■ Records
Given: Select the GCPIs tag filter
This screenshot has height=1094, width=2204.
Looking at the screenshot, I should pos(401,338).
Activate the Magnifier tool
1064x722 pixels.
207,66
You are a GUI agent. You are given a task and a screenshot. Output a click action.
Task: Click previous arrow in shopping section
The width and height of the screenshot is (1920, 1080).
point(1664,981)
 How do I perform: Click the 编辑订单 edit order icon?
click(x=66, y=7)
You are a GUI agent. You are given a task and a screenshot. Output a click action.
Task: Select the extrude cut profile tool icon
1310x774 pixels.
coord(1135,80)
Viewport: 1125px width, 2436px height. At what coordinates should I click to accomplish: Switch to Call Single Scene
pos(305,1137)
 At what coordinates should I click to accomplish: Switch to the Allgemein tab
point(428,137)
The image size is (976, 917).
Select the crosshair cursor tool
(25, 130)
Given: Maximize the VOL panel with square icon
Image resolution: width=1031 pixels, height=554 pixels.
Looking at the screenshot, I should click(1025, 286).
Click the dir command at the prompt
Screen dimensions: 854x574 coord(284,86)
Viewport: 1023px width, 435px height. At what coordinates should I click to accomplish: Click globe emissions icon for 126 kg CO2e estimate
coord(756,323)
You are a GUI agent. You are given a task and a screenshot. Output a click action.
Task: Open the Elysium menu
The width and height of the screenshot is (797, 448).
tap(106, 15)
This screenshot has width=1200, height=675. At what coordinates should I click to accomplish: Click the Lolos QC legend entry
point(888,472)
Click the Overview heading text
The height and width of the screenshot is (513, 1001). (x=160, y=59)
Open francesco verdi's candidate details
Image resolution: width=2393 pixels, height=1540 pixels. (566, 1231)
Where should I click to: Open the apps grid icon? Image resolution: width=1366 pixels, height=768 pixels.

■ Required task
Convert all of the data above into a JSON list of strings with one string per line, leaving out any blank lines.

■ Output for this task
[
  "Given: Select the GCPIs tag filter",
  "This screenshot has height=1094, width=2204.",
  "Looking at the screenshot, I should pos(401,338).",
  "Activate the Magnifier tool",
  "1064x722 pixels.",
  "207,66",
  "You are a GUI agent. You are given a task and a screenshot. Output a click action.",
  "Task: Click previous arrow in shopping section",
  "The width and height of the screenshot is (1920, 1080).",
  "point(1664,981)",
  " How do I perform: Click the 编辑订单 edit order icon?",
  "click(x=66, y=7)",
  "You are a GUI agent. You are given a task and a screenshot. Output a click action.",
  "Task: Select the extrude cut profile tool icon",
  "1310x774 pixels.",
  "coord(1135,80)",
  "Viewport: 1125px width, 2436px height. At what coordinates should I click to accomplish: Switch to Call Single Scene",
  "pos(305,1137)",
  " At what coordinates should I click to accomplish: Switch to the Allgemein tab",
  "point(428,137)",
  "The image size is (976, 917).",
  "Select the crosshair cursor tool",
  "(25, 130)",
  "Given: Maximize the VOL panel with square icon",
  "Image resolution: width=1031 pixels, height=554 pixels.",
  "Looking at the screenshot, I should click(1025, 286).",
  "Click the dir command at the prompt",
  "Screen dimensions: 854x574 coord(284,86)",
  "Viewport: 1023px width, 435px height. At what coordinates should I click to accomplish: Click globe emissions icon for 126 kg CO2e estimate",
  "coord(756,323)",
  "You are a GUI agent. You are given a task and a screenshot. Output a click action.",
  "Task: Open the Elysium menu",
  "The width and height of the screenshot is (797, 448).",
  "tap(106, 15)",
  "This screenshot has width=1200, height=675. At what coordinates should I click to accomplish: Click the Lolos QC legend entry",
  "point(888,472)",
  "Click the Overview heading text",
  "The height and width of the screenshot is (513, 1001). (x=160, y=59)",
  "Open francesco verdi's candidate details",
  "Image resolution: width=2393 pixels, height=1540 pixels. (566, 1231)",
  "Where should I click to: Open the apps grid icon? Image resolution: width=1366 pixels, height=768 pixels."
]